▶ [Bacaan]:
Tanggal : 28 Juli 2008
Sumber: http://cetak.kompas.com/read/xml/2008/07/28/01530343/rebutan.air.bersih.di.kulon.progo
Pada awal musim kemarau saat ini, sejumlah sumber mata air atau sendang di Girimulyo dan Kokap, Kulon Progo, Daerah Istimewa Yogyakarta, mulai diperebutkan warga. Mereka yang tinggal di perbukitan, seperti Girimulyo, Kokap, Nanggulan, Samigaluh, dan Kalibawang, berlomba-lomba memanfaatkan ”sisa-sisa” air sendang dengan berbagai cara.
Ada yang mengambilnya dengan menimba, ada juga yang memompa air ke rumah masing-masing dengan menggunakan selang.

▶ [Tugas Latihan]:
(a) Jawablah pertanyaan berikut berdasarkan bacaan di atas.
(i) Di wilayah mana saja sumber mata air mulai diperebutkan warga?
(ii) Pada waktu apa perebutan sumber mata air itu mulai terjadi?
(iii) Dengan cara apa saja warga mengambil air sendang?
(b) Buatlah ringkasan bacaan di atas dalam dua kalimat.

▶ [Data yang Ditampilkan]:
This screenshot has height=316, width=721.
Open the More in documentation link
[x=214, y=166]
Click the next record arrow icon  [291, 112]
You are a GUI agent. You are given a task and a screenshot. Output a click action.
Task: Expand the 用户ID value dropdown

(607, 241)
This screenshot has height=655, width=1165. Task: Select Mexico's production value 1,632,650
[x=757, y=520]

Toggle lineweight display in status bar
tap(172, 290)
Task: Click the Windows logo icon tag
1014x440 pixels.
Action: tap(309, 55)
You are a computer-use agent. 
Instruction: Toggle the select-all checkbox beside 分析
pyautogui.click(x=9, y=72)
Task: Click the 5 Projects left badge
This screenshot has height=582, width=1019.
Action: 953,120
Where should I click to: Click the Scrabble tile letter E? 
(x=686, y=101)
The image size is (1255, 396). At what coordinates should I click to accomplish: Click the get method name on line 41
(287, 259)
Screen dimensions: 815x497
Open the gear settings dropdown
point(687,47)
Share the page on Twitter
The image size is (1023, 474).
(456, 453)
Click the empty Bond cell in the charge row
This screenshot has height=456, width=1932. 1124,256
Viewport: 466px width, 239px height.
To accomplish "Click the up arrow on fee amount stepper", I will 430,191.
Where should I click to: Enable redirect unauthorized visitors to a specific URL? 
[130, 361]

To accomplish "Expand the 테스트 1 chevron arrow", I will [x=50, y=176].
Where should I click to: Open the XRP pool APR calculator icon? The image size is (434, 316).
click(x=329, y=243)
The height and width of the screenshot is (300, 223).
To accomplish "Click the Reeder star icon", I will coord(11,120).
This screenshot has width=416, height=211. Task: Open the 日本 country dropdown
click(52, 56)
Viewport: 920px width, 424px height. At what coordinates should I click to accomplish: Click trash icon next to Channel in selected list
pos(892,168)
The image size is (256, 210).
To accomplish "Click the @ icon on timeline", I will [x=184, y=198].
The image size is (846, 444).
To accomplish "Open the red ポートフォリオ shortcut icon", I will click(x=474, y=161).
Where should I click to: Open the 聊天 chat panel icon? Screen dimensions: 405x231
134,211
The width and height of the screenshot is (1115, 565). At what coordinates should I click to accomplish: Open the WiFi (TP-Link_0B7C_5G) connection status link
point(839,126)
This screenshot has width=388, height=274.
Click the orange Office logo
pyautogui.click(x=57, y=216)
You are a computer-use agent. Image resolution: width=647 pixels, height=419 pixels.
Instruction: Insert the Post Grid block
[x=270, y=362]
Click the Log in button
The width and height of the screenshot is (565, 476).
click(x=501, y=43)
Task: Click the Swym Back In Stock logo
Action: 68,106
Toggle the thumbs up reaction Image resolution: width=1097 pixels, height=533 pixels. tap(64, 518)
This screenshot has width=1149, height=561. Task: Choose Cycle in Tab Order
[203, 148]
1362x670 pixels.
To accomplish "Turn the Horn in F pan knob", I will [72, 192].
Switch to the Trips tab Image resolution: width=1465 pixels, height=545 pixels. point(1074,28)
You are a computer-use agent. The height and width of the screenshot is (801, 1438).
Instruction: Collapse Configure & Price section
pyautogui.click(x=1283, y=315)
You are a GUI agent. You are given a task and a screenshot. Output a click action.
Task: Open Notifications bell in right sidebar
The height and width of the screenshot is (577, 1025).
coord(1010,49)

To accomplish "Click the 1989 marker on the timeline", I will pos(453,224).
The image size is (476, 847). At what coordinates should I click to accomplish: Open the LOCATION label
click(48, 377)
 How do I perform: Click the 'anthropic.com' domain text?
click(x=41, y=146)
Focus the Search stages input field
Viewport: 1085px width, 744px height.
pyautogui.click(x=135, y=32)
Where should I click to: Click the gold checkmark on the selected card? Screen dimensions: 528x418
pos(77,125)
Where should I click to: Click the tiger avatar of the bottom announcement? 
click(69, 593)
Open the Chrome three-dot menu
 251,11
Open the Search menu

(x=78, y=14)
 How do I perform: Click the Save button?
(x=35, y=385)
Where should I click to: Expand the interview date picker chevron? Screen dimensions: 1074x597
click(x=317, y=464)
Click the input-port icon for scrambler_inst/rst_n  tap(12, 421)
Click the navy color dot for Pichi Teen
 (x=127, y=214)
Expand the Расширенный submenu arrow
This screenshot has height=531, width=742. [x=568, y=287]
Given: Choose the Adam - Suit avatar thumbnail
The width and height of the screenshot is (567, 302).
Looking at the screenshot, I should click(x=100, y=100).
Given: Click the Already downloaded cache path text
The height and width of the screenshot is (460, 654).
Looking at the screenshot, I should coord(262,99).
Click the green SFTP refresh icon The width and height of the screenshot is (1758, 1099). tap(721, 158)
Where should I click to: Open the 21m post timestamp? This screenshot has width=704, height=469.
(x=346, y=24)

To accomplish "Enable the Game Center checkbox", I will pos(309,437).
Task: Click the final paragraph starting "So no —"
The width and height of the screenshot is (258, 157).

▶ [Jawaban]:
(a)
(i) Di Girimulyo dan Kokap, Kulon Progo, Daerah Istimewa Yogyakarta.
(ii) Pada awal musim kemarau.
(iii) Dengan menimba dan dengan memompa air ke rumah masing-masing menggunakan selang.

(b) Pada awal musim kemarau, warga mulai memperebutkan sejumlah sumber mata air atau sendang di Girimulyo dan Kokap, Kulon Progo, Daerah Istimewa Yogyakarta. Warga yang tinggal di perbukitan berlomba-lomba memanfaatkan sisa air sendang, antara lain dengan menimba dan memompanya ke rumah menggunakan selang.